TfN seeks £49 billion
Transport for the North has asked the Government to fund 20-years of rail investment across the North of England between Liverpool and Hull.
TRANSPORT for the North has put forward rail investment proposals to the National Infrastructure Commission for a 20-year programme of development worth £49 billion. This includes the upgrades required for the Northern Powerhouse network at an estimated cost of £39 billion, with a further £10 billion available for smaller scale projects.
The scope of future Northern Powerhouse services has now been defined and is centred on six hubs at Hull, Leeds, Sheffield, Manchester and its airport, and Liverpool. It integrates HS2 into the network with new and upgraded infrastructure.
The route map includes a new line between Liverpool and HS2 at Warrington, with chords that provide a north-facing junction for access to Manchester and a south-facing junction to reach Crewe and beyond. A further new alignment is proposed between Manchester and Leeds via Bradford.

◆ SUPPLIED RECORDS
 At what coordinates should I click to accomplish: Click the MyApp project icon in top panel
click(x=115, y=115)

==

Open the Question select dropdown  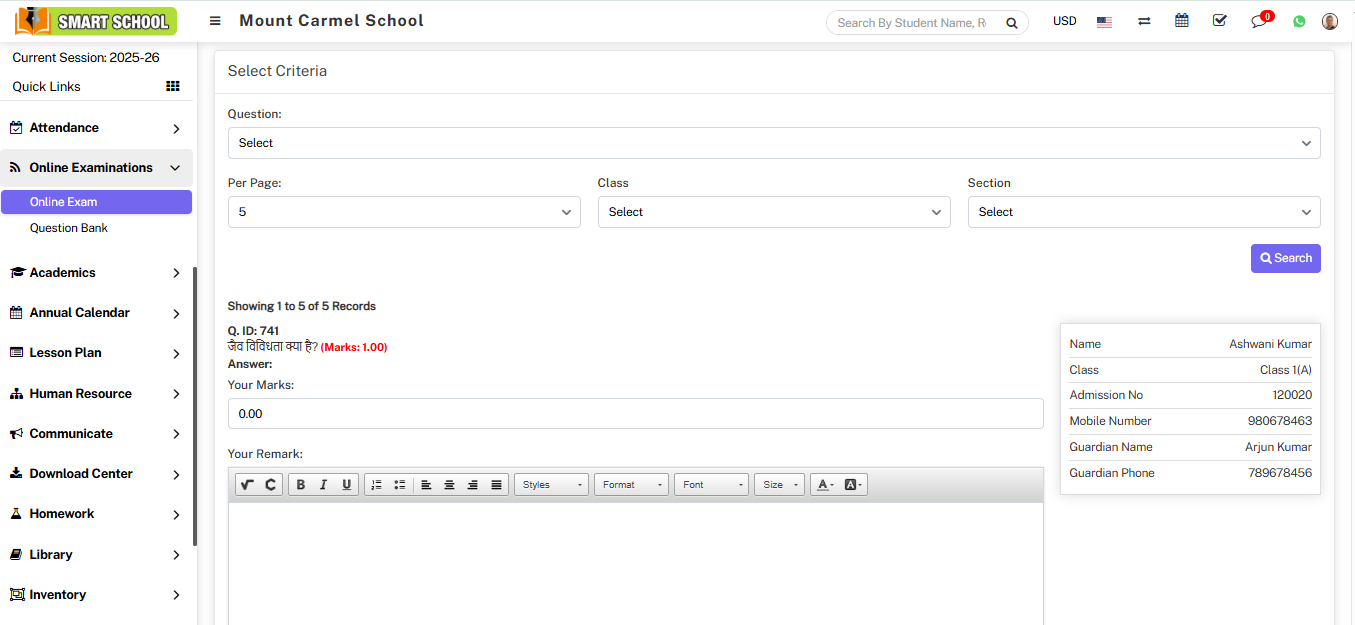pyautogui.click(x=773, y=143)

◆ EXERCISES TO COMPLETE
a – Print the passage of the Transport for the North rail investment article from "The scope of" to "Leeds via Bradford.".
b – Write the next part of the article on Transport for the North's £49 billion rail proposals, picking up after its final sentence.
The material has no connection to the article on Transport for the North's rail proposals.

◆ ANSWERS TO THE EXERCISE
a –
The scope of future Northern Powerhouse services has now been defined and is centred on six hubs at Hull, Leeds, Sheffield, Manchester and its airport, and Liverpool. It integrates HS2 into the network with new and upgraded infrastructure.
The route map includes a new line between Liverpool and HS2 at Warrington, with chords that provide a north-facing junction for access to Manchester and a south-facing junction to reach Crewe and beyond. A further new alignment is proposed between Manchester and Leeds via Bradford.

b –
The need for smaller scale developments is illustrated by the Manchester Castlefield Corridor project, where expansion to a fourtrack railway was planned as part of the Ordsall chord development opening in 2017 to link Victoria and Piccadilly stations. This mile-long section of line runs between Castlefield Junction and the through platforms at Piccadilly, and includes Oxford Road station. A Transport and Works Act submission was made to the Government in 2015 to provide powers for construction at a cost of up to £893 million with completion by 2020, but to date has not been authorised.
The view at the time was that without this enhancement no more than 12 trains per hour could run on the corridor, but despite this the May 2018 timetable provided 15 passenger services per hour with the added need to serve the Trafford Park Freightliner terminal. This facility operates 20 daily train arrivals and departures serving the deep sea ports at Felixstowe, Southampton and London Gateway.
The operating performance along this section is consistently poor, and an urgent appraisal of the options is being carried out. Solutions are limited if capacity investment does not take place, with the result that it is likely in the short term that the number of services using the link will be reduced.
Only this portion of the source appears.